La riforma del ministro De Lorenzo, esponente di quel Partito liberale che aveva votato contro nel 1978 la legge istitutiva del Servizio sanitario nazionale, nei primi anni ‘90 ha esautorato (e deresponsabilizzato) le autonomie locali in forza di una sconsiderata regionalizzazione del governo della salute pubblica.
L’Anci dei Sindaci superstar, piegata alla politica-spettacolo, non ha saputo reagire adeguatamente, causa l’appassionato e pressoché esclusivo concentrarsi su argomenti di più facile sponsorizzazione.
Ad ogni buon conto, ci sono esempi di altra consistenza morale e politica. Migliaia di amministratori locali prestano il loro servizio con serietà, lontani dai riflettori, costituendo silenziosamente una riserva di credibilità e di speranza. Operano con passione e intelligenza, dimostrando che la preparazione non è un requisito secondario del buongoverno.
Comunque, è proprio dai Comuni che l’Italia deve ripartire, contando sull’avvento di una nuova generazione di Sindaci e amministratori locali, possibilmente più consapevoli della delicatezza delle funzioni e delle responsabilità che ricadono sulle loro spalle.
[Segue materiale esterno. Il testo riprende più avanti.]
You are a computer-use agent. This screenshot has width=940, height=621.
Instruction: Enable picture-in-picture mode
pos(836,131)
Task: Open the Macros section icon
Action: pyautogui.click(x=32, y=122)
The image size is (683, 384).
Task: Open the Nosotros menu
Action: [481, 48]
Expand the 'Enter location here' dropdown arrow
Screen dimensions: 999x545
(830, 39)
Il Comune è la palestra della democrazia, il luogo dove si manifesta la vocazione al servizio della comunità. Non deve trasformarsi nel piedistallo di nessuno, nemmeno del “primo delegato” della comunità locale.
Se domani dovesse rinascere un partito d’ispirazione cristiana, di certo sarebbe suo l’obiettivo, nel solco del municipalismo sturziano, di rimettere necessariamente a fuoco l’idea di “Repubblica delle autonomie” che la Costituzione innalza a principio ordinatore.